__Task objective__:
Give an exact copy of the data that follows.

Material provided below:

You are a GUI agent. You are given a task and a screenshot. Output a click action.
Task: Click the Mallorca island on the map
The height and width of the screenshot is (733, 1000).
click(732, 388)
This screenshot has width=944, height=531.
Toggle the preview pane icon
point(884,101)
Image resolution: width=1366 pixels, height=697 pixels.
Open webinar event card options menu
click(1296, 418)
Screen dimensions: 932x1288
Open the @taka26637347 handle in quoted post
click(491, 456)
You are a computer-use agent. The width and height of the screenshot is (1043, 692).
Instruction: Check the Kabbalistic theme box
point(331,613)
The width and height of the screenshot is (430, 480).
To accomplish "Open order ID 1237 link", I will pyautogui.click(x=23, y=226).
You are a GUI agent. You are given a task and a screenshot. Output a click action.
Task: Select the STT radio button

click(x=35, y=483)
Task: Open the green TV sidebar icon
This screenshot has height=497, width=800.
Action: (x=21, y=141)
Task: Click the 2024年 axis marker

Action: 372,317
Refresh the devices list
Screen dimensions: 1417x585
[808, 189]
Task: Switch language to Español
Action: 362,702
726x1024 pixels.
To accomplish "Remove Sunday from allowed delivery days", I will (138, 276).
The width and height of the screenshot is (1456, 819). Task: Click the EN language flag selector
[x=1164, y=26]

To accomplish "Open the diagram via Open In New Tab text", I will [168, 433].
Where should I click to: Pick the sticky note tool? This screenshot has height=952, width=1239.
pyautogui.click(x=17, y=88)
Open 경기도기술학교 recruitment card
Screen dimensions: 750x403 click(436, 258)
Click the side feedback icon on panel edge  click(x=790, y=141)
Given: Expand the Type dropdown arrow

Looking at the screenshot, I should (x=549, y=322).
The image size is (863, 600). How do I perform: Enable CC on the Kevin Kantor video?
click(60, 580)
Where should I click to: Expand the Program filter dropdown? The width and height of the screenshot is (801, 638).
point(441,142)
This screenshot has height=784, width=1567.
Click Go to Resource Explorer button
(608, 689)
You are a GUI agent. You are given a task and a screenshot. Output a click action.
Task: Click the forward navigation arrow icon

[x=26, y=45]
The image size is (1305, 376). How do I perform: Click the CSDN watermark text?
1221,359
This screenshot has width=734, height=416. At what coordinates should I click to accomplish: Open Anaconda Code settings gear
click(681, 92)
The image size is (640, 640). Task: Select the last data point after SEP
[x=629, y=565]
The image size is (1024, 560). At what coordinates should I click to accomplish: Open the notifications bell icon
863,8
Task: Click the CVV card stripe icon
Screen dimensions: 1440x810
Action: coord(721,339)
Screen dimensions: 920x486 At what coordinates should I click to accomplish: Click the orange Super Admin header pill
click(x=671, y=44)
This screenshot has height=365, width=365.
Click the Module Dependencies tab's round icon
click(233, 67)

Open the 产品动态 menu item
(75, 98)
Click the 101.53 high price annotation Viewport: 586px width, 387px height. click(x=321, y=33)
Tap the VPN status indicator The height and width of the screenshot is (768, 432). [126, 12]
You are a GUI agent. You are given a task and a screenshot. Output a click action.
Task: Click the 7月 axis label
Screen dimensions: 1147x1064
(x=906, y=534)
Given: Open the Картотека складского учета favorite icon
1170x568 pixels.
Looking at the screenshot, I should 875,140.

End of Material provided.

__Answer for the task__:
You are a GUI agent. You are given a task and a screenshot. Output a click action.
Task: Click the Mallorca island on the map
The height and width of the screenshot is (733, 1000).
click(732, 388)
This screenshot has width=944, height=531.
Toggle the preview pane icon
point(884,101)
Image resolution: width=1366 pixels, height=697 pixels.
Open webinar event card options menu
click(1296, 418)
Screen dimensions: 932x1288
Open the @taka26637347 handle in quoted post
click(491, 456)
You are a computer-use agent. The width and height of the screenshot is (1043, 692).
Instruction: Check the Kabbalistic theme box
point(331,613)
The width and height of the screenshot is (430, 480).
To accomplish "Open order ID 1237 link", I will pyautogui.click(x=23, y=226).
You are a GUI agent. You are given a task and a screenshot. Output a click action.
Task: Select the STT radio button

click(x=35, y=483)
Task: Open the green TV sidebar icon
This screenshot has height=497, width=800.
Action: (x=21, y=141)
Task: Click the 2024年 axis marker

Action: 372,317
Refresh the devices list
Screen dimensions: 1417x585
[808, 189]
Task: Switch language to Español
Action: 362,702
726x1024 pixels.
To accomplish "Remove Sunday from allowed delivery days", I will (138, 276).
The width and height of the screenshot is (1456, 819). Task: Click the EN language flag selector
[x=1164, y=26]

To accomplish "Open the diagram via Open In New Tab text", I will [168, 433].
Where should I click to: Pick the sticky note tool? This screenshot has height=952, width=1239.
pyautogui.click(x=17, y=88)
Open 경기도기술학교 recruitment card
Screen dimensions: 750x403 click(436, 258)
Click the side feedback icon on panel edge  click(x=790, y=141)
Given: Expand the Type dropdown arrow

Looking at the screenshot, I should (x=549, y=322).
The image size is (863, 600). How do I perform: Enable CC on the Kevin Kantor video?
click(60, 580)
Where should I click to: Expand the Program filter dropdown? The width and height of the screenshot is (801, 638).
point(441,142)
This screenshot has height=784, width=1567.
Click Go to Resource Explorer button
(608, 689)
You are a GUI agent. You are given a task and a screenshot. Output a click action.
Task: Click the forward navigation arrow icon

[x=26, y=45]
The image size is (1305, 376). How do I perform: Click the CSDN watermark text?
1221,359
This screenshot has width=734, height=416. At what coordinates should I click to accomplish: Open Anaconda Code settings gear
click(681, 92)
The image size is (640, 640). Task: Select the last data point after SEP
[x=629, y=565]
The image size is (1024, 560). At what coordinates should I click to accomplish: Open the notifications bell icon
863,8
Task: Click the CVV card stripe icon
Screen dimensions: 1440x810
Action: coord(721,339)
Screen dimensions: 920x486 At what coordinates should I click to accomplish: Click the orange Super Admin header pill
click(x=671, y=44)
This screenshot has height=365, width=365.
Click the Module Dependencies tab's round icon
click(233, 67)

Open the 产品动态 menu item
(75, 98)
Click the 101.53 high price annotation Viewport: 586px width, 387px height. click(x=321, y=33)
Tap the VPN status indicator The height and width of the screenshot is (768, 432). [126, 12]
You are a GUI agent. You are given a task and a screenshot. Output a click action.
Task: Click the 7月 axis label
Screen dimensions: 1147x1064
(x=906, y=534)
Given: Open the Картотека складского учета favorite icon
1170x568 pixels.
Looking at the screenshot, I should 875,140.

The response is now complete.